If you’re selling premium, you ideally want to sell when IV is high, because then the premiums you collect are high. So, a high IV rank alerts us to a premium-selling opportunity, while a low IV rank might inspire us to buy premium if we have a directional bias on the security. +
So, in general, a high IV rank means that a stock’s premiums are historically very high, creating a possible premium-selling opportunity.
Implied Volatility Rank Can Stay High
While a handy metric, IV rank can oversimplify things and make options trading look too accessible to some novices. Many might read the above paragraph and think, “wow, it’s as easy as selling when IV rank is high and buying when it’s low.” There is, of course, no magic bullet indicator, and IV rank is no different in this respect.
A high IV rank can stay high for a long time, and vice versa. The folks over at TastyTrade point to a pointedly painful moment for many premium sellers: the Brazilian election and the EWZ ETF. The IV rank stayed at 100 for three straight months.
IV Rank Can Sometimes Be Deceiving
If you’re a trader of the US markets, you know that volatility has been exceeding low for the majority of the most recent bull run after the Great Recession. Most of the time, the VIX has been sitting at less than 15.
Here’s a 10-month moving average of the VIX since the Great Recession. A chart like this, coupled with IV rank analysis, might inspire some to sell premium at levels like 20, which seem very high.
However, before the Great Recession, VIX levels north of 20 were relatively common. If we look back to the dot-com boom of the late 1990s, we can see that the VIX was regularly sitting at 25. So while selling premium on the VIX when it’s sitting at 20 might make sense, it’s still essential to develop a big-picture view and have the necessary historical context.
Here’s a chart of the VIX before the Great Recession which shows a much different picture from the above chart:
Incorporating IV Rank Into Option Selling Strategies
There’s a widespread belief among options traders: “implied volatility is overstated.” This essentially means that the price moves projected by implied volatility are exaggerated and are hardly realized.

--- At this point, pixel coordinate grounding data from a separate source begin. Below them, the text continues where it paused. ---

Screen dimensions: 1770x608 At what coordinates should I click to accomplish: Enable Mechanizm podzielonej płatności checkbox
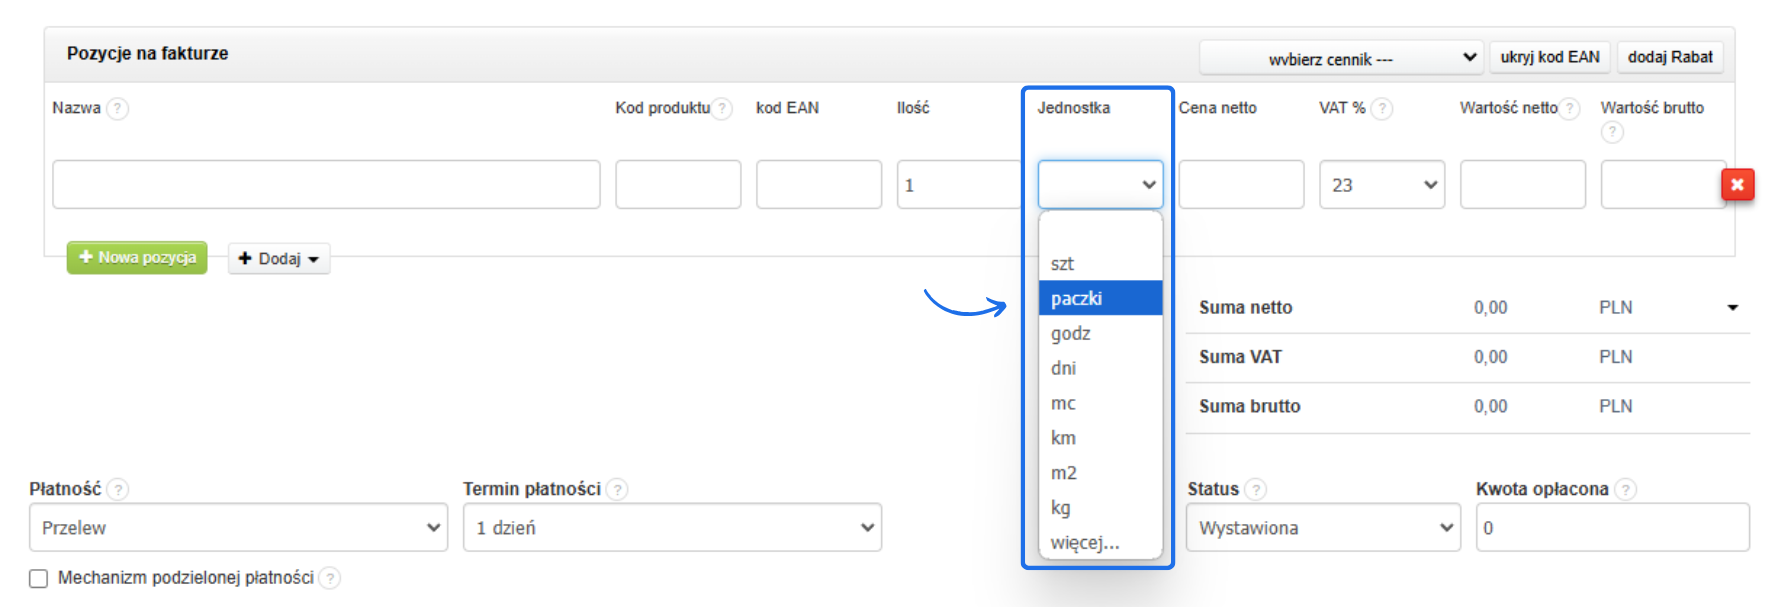[x=39, y=579]
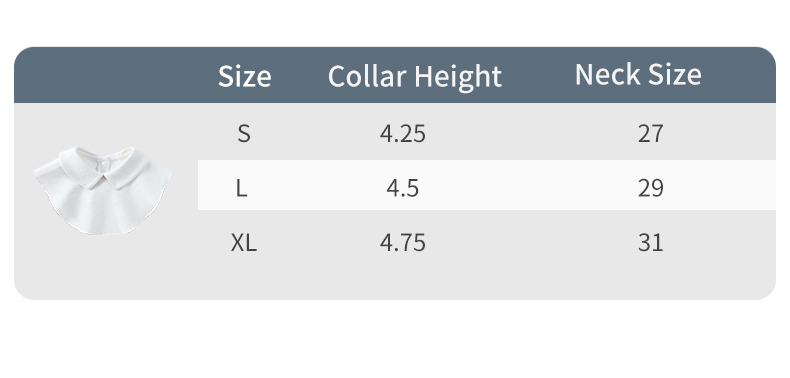Select the Size column header

tap(244, 77)
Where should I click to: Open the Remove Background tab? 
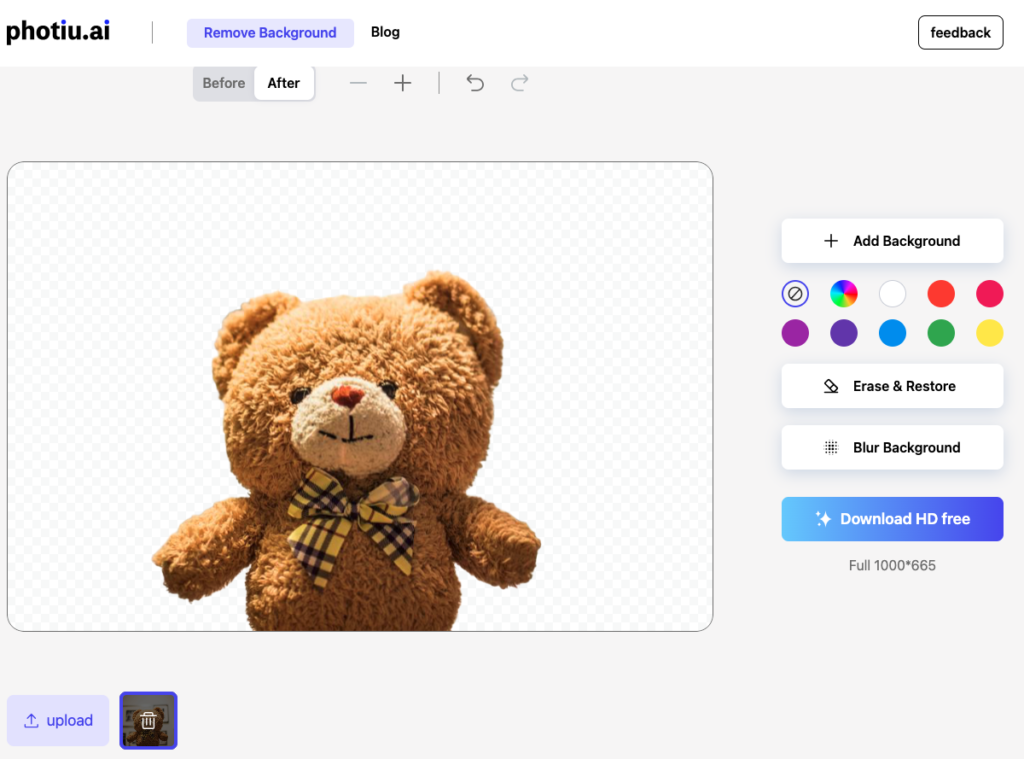coord(270,33)

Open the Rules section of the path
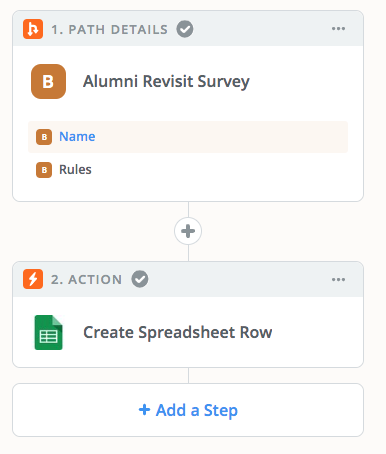(x=75, y=170)
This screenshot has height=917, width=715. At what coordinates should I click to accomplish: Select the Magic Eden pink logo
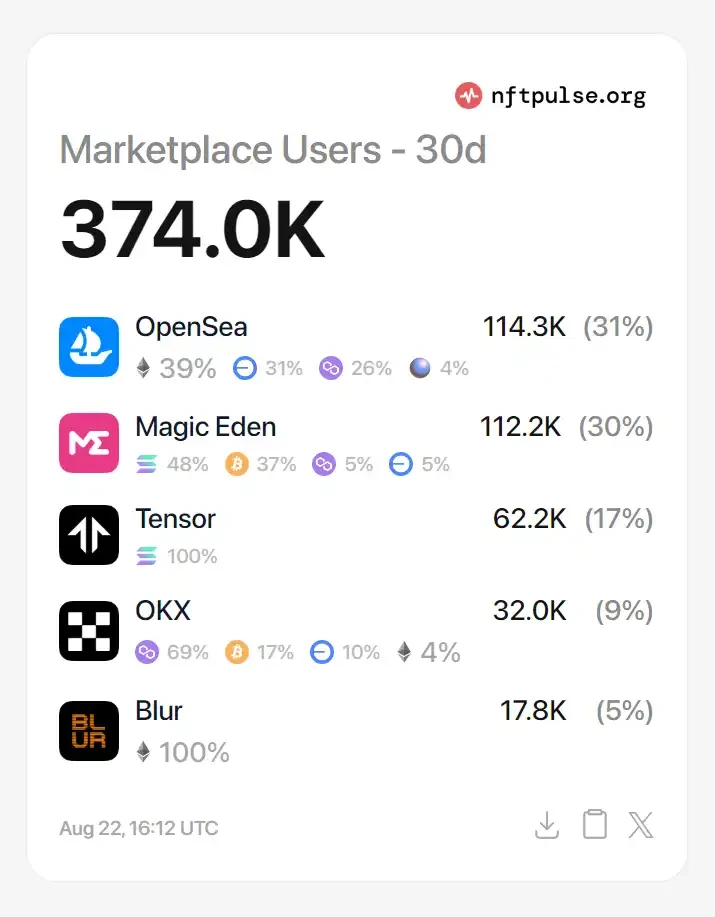pyautogui.click(x=88, y=441)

If the options traders are correct, this means that when a stock’s Implied Volatility rank is high, it’s unlikely actually to realize that level of volatility. This gives us an edge that we can create a trading strategy based on. In the most basic terms, we can wait for a security’s IV rank to be near 100 and then sell options on it.
The premiums will be high, and the security will be unlikely to realize this volatility, allowing us to keep the premium more often than we lose it. Hopefully, our wins outweigh our losses.
Final Thoughts
Options tools like IV rank and IV percentile are just that: tools. They’re not inherently useful in the same way that an authentic Les Paul doesn’t make a non-guitarist better at playing guitar.
They categorize data in a way that, in the hands of a good trader, can be used to secure massive profits.